Consulta sobre microchip de chidamida.
La chidamida (chidamida, epsa?/Epidaza?) es un inhibidor de histona desacetilasa selectivo de subtipo desarrollado de forma independiente por Shenzhen Microchip Biotechnology Co., Ltd. Tiene una nueva estructura química y ha obtenido autorización de patente a nivel mundial. . Es un nuevo tipo de fármaco antitumoral dirigido con un mecanismo de acción completamente nuevo. Ha completado el registro de investigación de ensayos clínicos para el linfoma periférico de células T recidivante o refractario y solicitó un Certificado de Nuevo Medicamento (NDA) y una Autorización de Comercialización (MAA) de la SFDA en 2013. Mientras realiza múltiples ensayos clínicos de tumores en China, Chidamine es también el primer fármaco original químico nuevo chino aprobado por la FDA de EE. UU. para investigación clínica en los Estados Unidos, y ha completado los ensayos clínicos de Fase I en los Estados Unidos. Durante el período del "Undécimo Plan Quinquenal", Qidamei recibió sucesivamente financiación del Proyecto Principal Nacional 863 (Número de proyecto: 2003). :2006AA020603) y el "Undécimo Plan Quinquenal" Nacional "Creación importante de nuevos medicamentos" (Proyecto No.: 2009ZX09401-003), y fue seleccionado como el "Undécimo Plan Quinquenal" como los principales logros científicos y tecnológicos nacionales del Ministerio. de Ciencia y Tecnología.
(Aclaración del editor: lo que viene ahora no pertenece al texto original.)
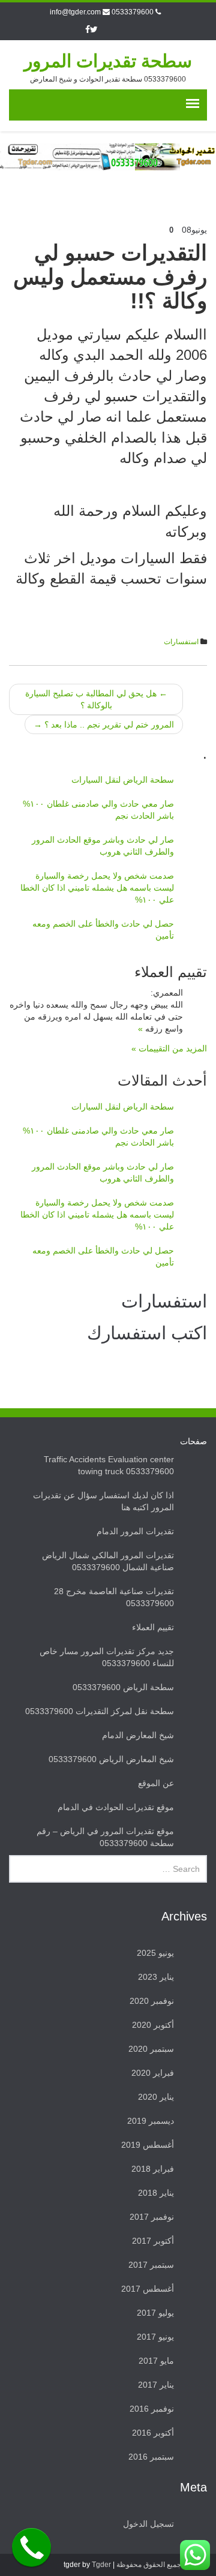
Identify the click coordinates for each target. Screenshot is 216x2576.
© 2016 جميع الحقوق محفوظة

Tratamiento de la enfermedad:
El linfoma periférico de células T (PTCL) en recaída o refractario es la primera indicación clínica aprobada para chidamida. PTCL pertenece a la categoría de enfermedades raras. Actualmente, no existe un tratamiento farmacológico estándar recomendado en la práctica clínica. La quimioterapia convencional es menos eficaz y propensa a la recurrencia. La tasa de supervivencia general a 5 años es sólo de alrededor del 25%. El primer fármaco PTCL del mundo, Folotyn (medicación intravenosa), fue aprobado por la FDA en 2009, y el segundo fármaco, Istodax (medicación intravenosa), fue aprobado por la FDA en 2011. Agregue un nuevo medicamento. Estos medicamentos son muy caros y no están disponibles en el país. Los resultados del ensayo clínico de Qidamei mostraron que la tasa de respuesta objetiva de su principal indicador de tratamiento fue del 28%, logrando los objetivos de investigación y desarrollo predeterminados. La tasa de remisión sostenida a los tres meses es del 24%; la seguridad del medicamento es significativamente mejor que la de medicamentos internacionales similares y es un medicamento oral.
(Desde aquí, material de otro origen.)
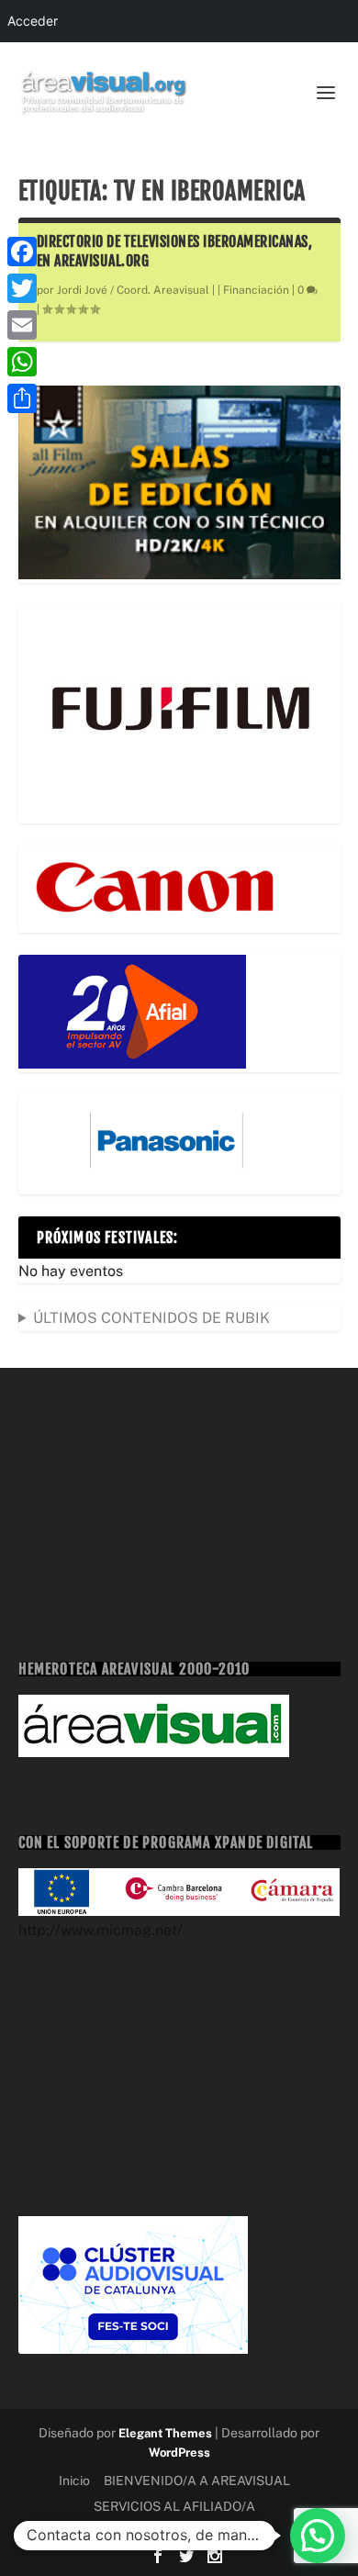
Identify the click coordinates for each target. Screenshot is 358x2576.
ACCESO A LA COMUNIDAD (179, 2531)
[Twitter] (22, 288)
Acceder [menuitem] (32, 20)
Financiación (256, 290)
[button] (317, 2535)
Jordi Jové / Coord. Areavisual (133, 290)
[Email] (22, 325)
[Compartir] (22, 398)
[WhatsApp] (22, 361)
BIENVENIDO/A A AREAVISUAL (197, 2480)
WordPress (179, 2452)
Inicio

La chidamida es un fármaco innovador desarrollado de forma independiente por China con derechos de propiedad intelectual completamente independientes y ha obtenido patentes en muchos países. En China, existe una necesidad clínica urgente de un tratamiento farmacológico eficaz para pacientes con PTCL en recaída o refractario. Se espera que chidamida brinde nuevas opciones de tratamiento a los pacientes con PTCL, prolongue su tiempo de supervivencia y mejore su calidad de vida.